Once again, Mother Nature has shown its unpredictability with a late winter snowstorm and relentless rainfall. Last weekend, after a couple of days of nice weather, the clouds rolled in.
It dumped two to three feet of snow in the Black Hills, dusted the prairie with a light white coating and then continued to rain for days.
There have been all kinds of postings on social media - complete with hysterical commentary, such as: “Hello, Mother Nature, I'd like to speak to the manager.”
In the hills 20 miles west of us, trees have fallen, power lines are down, and power is out.
On the prairie, the water has run out of holes to fill and has saturated the high grounds too.
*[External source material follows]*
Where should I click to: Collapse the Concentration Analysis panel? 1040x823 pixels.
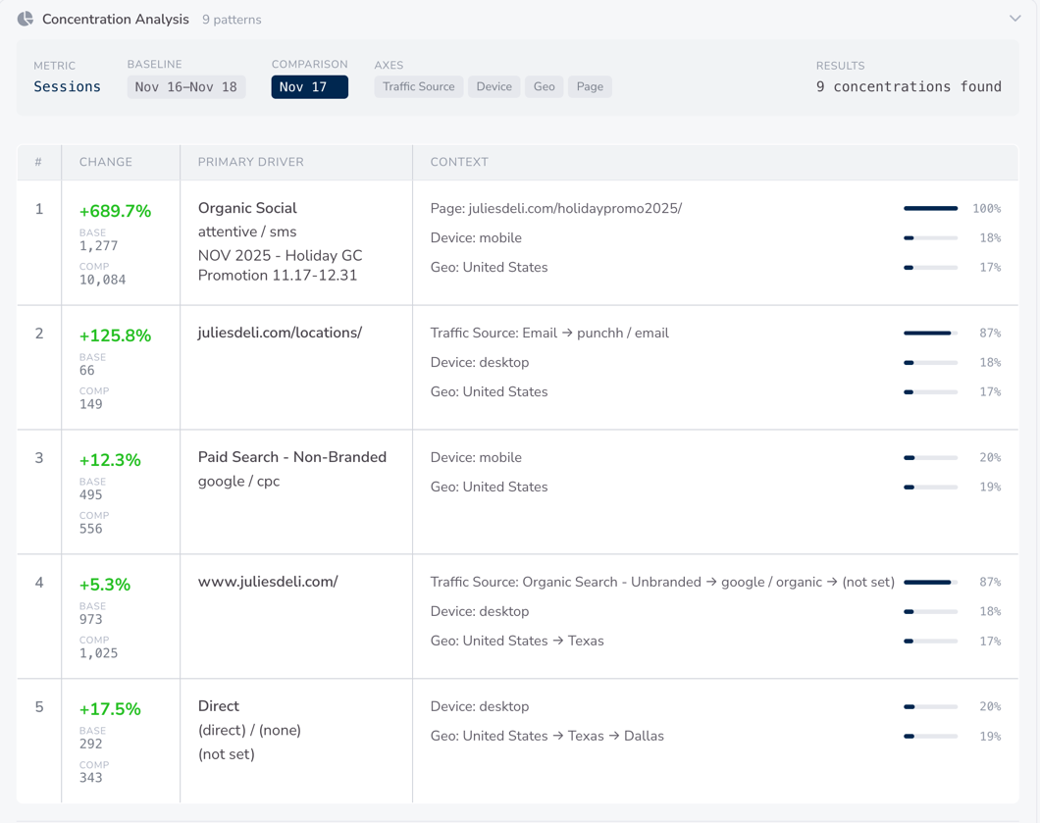click(1015, 19)
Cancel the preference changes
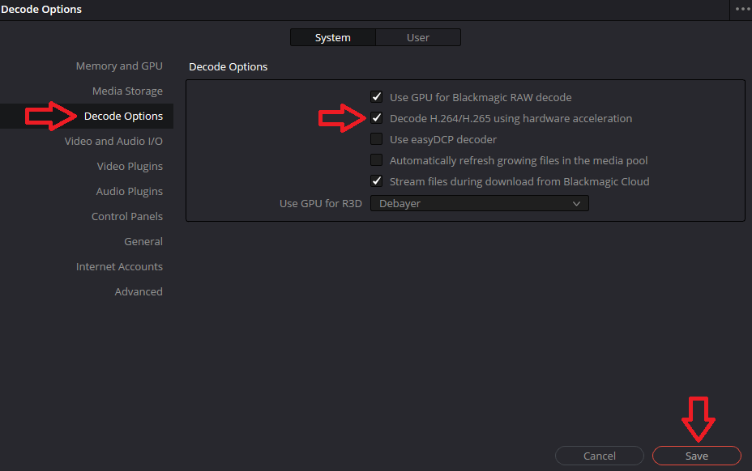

Dams are full, earth is giving way, and fingers are crossed that it will all hold together.
Rivers and creeks run high and fast, flooding over or washing out roads, making our journey to town risky or impossible.
The buffalo move through it as they have for hundreds of years, unaffected and shaking off the water from their shaggy coats.
And we move about checking on things in areas that we can get to and we make lists and plans for worse case scenarios for the repair needs that will follow; downed fences, dam repair, back-hoe rental for digging new drainage channels, sump pump for removing water in basements, etc.
Like so many across the world that experience nature’s climate changing elements, we push our sleeves up and take care of what needs to be taken care of. Trying to protect what we hold dear, including the Earth itself.
Facing these issues on this Memorial weekend humbles us as we think of our tenacious fallen soldiers who rolled up their sleeves, fought the ultimate battle for all of us and sacrificed the most by giving their lives. Their strength and bravery remind us to carry on - because that’s what we do.